Work order: Only the lines from the one that includes "Instruction: Click the Авто, мото car icon" through the last line below belong in the reply, copied exactly and without pictures.

(Saved data entries)
++++++

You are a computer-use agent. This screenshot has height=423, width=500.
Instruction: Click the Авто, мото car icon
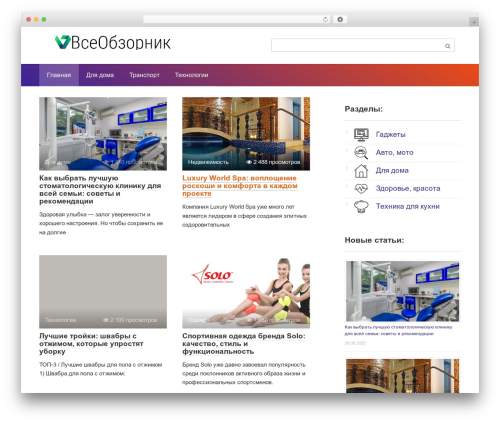click(361, 153)
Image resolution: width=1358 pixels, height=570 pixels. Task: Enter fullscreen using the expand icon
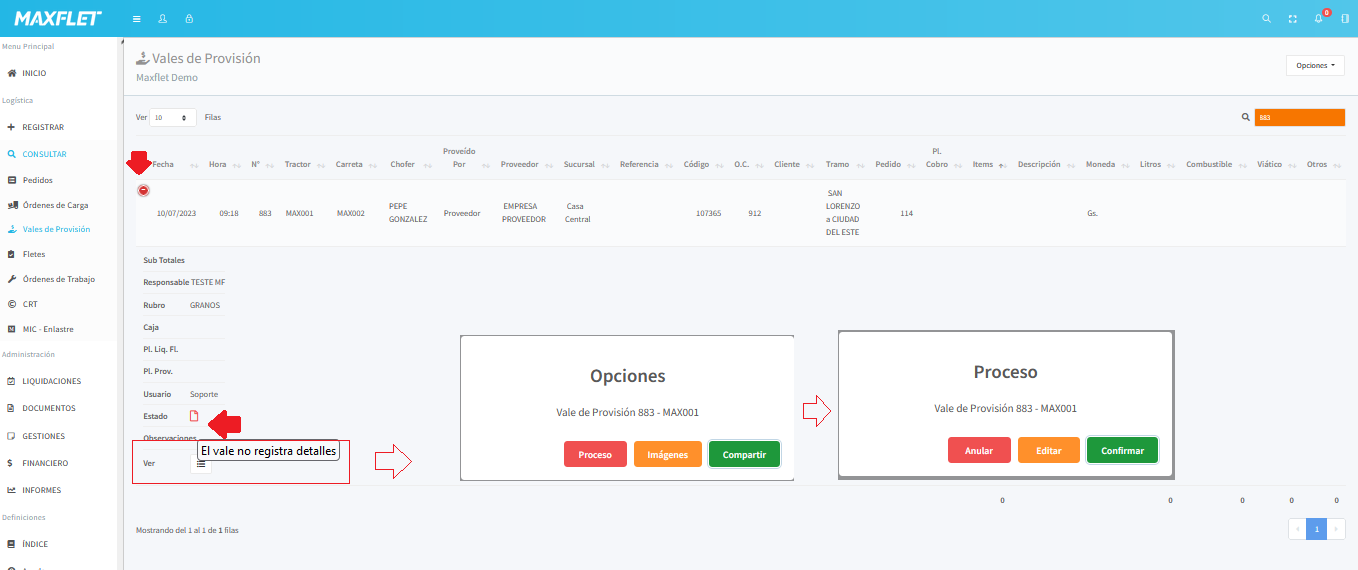1292,19
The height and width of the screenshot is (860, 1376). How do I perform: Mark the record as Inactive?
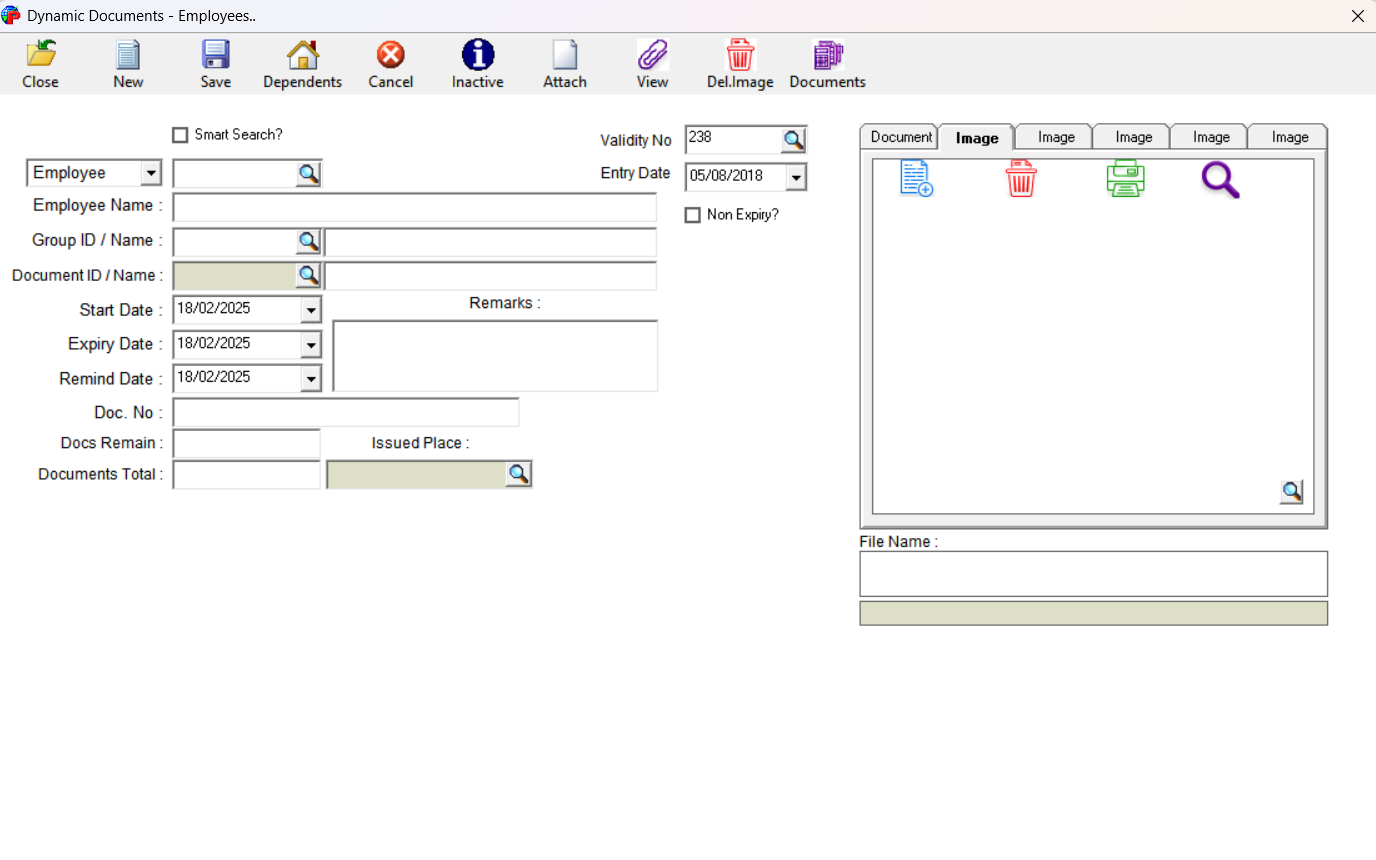pyautogui.click(x=477, y=62)
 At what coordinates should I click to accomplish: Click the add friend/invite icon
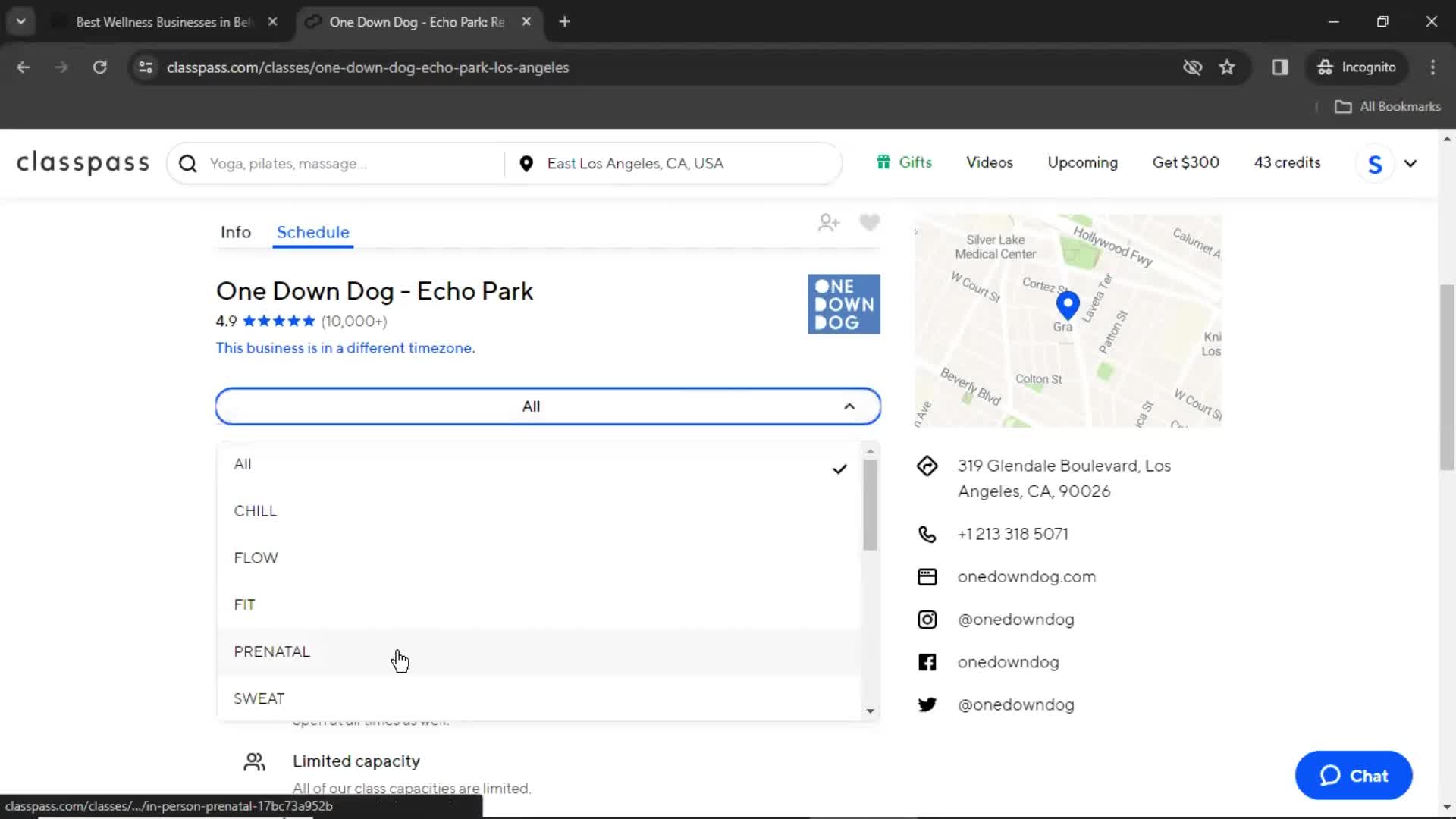point(828,222)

++++++

Expected answer:
Instruction: Click the Авто, мото car icon
click(361, 153)
Image resolution: width=1358 pixels, height=570 pixels. Task: Enter fullscreen using the expand icon
1292,19
The height and width of the screenshot is (860, 1376). How do I perform: Mark the record as Inactive?
pyautogui.click(x=477, y=62)
 At what coordinates should I click to accomplish: Click the add friend/invite icon
point(828,222)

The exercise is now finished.